• Required work: Please reproduce verbatim the stretch from the line containing "Click the collapse-columns" through the end of the records.

┄┄┄┄┄┄

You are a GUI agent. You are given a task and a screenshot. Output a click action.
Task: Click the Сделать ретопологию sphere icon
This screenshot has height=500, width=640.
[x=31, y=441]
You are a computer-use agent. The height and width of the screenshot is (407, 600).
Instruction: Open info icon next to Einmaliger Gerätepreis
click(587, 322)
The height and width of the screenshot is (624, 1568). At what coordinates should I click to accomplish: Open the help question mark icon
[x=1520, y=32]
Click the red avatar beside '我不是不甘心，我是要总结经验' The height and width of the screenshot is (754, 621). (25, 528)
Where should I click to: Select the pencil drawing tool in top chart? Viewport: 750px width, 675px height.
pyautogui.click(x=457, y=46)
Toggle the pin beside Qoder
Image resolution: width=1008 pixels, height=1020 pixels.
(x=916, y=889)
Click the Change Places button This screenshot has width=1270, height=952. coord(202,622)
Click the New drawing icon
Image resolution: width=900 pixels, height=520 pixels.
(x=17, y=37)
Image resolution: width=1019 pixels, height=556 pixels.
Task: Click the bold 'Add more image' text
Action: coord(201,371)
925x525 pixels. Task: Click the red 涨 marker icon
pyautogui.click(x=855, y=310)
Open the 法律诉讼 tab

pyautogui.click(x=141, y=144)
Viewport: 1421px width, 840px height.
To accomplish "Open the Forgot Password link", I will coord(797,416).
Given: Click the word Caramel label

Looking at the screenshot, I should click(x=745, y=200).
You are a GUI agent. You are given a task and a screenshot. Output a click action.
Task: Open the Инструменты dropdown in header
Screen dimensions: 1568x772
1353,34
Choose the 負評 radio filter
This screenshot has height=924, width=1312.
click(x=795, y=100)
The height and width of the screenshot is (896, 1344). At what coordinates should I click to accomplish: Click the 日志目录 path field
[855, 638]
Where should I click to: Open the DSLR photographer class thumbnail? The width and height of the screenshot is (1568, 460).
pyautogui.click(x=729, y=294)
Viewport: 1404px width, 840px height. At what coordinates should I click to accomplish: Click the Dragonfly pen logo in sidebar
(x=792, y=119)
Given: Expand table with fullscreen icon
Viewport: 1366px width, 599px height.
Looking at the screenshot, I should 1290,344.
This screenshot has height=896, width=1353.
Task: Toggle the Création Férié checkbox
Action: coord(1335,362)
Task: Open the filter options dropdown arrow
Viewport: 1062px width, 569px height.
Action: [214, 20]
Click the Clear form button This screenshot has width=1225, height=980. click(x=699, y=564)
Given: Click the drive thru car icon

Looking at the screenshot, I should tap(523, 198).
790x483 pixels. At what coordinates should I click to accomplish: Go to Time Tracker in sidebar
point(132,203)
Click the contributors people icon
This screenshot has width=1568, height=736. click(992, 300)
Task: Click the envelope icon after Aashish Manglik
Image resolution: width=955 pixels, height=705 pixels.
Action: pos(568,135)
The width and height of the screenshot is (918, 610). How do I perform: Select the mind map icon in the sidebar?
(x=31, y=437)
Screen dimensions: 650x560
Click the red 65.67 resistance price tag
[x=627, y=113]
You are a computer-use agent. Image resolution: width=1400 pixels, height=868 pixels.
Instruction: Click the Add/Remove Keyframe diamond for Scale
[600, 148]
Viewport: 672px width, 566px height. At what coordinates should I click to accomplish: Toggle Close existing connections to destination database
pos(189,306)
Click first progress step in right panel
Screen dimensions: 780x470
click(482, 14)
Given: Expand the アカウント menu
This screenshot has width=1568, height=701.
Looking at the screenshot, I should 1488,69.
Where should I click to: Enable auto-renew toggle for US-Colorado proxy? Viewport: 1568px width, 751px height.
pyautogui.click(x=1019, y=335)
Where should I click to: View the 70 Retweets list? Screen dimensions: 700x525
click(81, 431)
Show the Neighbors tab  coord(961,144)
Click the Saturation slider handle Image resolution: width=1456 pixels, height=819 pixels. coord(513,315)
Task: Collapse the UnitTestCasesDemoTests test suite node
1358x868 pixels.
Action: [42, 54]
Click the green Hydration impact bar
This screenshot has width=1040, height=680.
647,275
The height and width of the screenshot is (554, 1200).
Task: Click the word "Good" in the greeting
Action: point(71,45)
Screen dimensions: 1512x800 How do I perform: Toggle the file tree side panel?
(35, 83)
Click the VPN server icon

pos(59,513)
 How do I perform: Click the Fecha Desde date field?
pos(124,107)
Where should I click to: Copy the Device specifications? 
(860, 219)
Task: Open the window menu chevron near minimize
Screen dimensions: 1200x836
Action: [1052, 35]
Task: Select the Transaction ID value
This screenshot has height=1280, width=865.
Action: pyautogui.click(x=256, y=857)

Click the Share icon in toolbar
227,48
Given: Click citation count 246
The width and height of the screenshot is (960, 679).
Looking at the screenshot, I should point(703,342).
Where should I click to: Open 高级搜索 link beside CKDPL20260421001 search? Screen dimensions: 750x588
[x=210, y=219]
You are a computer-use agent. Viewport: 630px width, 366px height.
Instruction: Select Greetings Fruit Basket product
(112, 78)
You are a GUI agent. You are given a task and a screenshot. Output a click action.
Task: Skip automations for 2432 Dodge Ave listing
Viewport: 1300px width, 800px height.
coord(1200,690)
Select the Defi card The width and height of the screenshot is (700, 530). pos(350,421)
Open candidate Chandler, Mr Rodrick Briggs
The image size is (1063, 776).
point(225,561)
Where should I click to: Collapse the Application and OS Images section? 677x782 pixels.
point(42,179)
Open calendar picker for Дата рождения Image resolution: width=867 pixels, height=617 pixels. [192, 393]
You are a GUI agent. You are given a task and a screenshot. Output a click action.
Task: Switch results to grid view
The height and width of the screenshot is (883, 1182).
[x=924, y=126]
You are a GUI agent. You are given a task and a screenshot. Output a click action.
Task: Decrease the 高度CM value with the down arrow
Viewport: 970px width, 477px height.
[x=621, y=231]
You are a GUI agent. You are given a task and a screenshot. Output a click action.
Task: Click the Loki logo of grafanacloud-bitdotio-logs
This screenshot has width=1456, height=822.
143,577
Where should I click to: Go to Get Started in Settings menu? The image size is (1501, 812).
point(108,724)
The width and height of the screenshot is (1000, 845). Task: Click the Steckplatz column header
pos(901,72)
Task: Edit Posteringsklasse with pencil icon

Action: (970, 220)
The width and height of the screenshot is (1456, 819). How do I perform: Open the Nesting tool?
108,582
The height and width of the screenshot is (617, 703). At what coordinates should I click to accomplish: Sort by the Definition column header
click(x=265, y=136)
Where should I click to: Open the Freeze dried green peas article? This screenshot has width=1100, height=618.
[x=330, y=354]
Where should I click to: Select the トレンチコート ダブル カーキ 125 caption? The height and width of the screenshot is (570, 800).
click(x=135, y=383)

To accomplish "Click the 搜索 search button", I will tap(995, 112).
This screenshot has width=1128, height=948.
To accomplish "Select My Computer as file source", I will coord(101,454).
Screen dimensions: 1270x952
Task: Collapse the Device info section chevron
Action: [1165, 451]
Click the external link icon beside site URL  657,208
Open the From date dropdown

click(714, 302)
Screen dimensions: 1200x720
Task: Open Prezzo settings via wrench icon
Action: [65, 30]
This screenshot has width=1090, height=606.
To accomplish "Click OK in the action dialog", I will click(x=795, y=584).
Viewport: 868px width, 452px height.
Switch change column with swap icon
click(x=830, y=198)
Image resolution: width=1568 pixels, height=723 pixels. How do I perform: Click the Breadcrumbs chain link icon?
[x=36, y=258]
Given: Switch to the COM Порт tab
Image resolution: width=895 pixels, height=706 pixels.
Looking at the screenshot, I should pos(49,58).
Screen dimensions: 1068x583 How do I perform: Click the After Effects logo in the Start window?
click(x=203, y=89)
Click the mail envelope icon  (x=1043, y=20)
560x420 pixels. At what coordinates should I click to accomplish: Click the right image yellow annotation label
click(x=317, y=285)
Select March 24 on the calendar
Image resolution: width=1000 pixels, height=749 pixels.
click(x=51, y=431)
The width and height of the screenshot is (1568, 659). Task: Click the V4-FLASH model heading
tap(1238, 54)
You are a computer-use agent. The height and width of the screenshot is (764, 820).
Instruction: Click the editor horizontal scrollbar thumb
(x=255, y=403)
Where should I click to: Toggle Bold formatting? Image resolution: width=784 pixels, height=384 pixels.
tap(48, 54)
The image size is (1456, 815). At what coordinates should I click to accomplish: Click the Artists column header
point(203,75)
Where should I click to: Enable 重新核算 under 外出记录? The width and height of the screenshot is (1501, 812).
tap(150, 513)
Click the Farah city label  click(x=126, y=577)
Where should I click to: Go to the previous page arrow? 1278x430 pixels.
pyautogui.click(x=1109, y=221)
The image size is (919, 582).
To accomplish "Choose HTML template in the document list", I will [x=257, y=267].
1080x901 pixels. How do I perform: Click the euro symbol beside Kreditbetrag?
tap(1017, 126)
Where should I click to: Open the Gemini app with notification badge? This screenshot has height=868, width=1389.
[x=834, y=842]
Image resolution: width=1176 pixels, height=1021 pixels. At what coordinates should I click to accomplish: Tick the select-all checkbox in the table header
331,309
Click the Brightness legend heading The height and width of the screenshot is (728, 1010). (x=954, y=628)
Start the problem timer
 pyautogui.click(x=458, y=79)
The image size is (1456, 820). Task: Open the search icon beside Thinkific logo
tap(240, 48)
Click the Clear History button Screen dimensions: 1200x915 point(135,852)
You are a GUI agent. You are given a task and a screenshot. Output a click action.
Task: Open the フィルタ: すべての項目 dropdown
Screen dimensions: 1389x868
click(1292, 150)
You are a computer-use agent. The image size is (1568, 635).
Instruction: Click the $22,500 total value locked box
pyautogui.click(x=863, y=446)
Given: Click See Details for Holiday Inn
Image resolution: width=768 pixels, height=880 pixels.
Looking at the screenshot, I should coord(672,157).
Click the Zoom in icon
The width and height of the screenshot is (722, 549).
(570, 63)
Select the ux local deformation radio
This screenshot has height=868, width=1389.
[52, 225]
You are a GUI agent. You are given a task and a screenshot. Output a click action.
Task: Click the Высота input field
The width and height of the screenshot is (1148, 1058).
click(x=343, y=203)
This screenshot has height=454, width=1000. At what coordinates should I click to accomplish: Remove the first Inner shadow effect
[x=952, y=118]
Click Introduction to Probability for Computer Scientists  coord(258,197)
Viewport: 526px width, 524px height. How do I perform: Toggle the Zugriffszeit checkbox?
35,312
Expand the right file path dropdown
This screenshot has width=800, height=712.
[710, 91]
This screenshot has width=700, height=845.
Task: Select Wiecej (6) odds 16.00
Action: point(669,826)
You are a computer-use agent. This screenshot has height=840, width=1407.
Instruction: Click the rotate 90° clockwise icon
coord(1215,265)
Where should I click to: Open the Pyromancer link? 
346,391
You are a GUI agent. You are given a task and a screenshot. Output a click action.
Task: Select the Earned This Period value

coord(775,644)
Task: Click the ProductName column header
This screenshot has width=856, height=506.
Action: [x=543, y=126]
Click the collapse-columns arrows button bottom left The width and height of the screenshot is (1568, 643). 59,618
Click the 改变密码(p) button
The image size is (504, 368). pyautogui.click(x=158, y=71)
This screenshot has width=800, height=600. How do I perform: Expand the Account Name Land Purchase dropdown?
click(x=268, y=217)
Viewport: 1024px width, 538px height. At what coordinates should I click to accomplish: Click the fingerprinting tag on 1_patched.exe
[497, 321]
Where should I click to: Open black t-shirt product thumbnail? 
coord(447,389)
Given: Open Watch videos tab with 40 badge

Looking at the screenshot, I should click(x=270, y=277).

┄┄┄┄┄┄

• Output below:
Click the collapse-columns arrows button bottom left The width and height of the screenshot is (1568, 643). 59,618
Click the 改变密码(p) button
The image size is (504, 368). pyautogui.click(x=158, y=71)
This screenshot has width=800, height=600. How do I perform: Expand the Account Name Land Purchase dropdown?
click(x=268, y=217)
Viewport: 1024px width, 538px height. At what coordinates should I click to accomplish: Click the fingerprinting tag on 1_patched.exe
[497, 321]
Where should I click to: Open black t-shirt product thumbnail? 
coord(447,389)
Given: Open Watch videos tab with 40 badge

Looking at the screenshot, I should click(x=270, y=277).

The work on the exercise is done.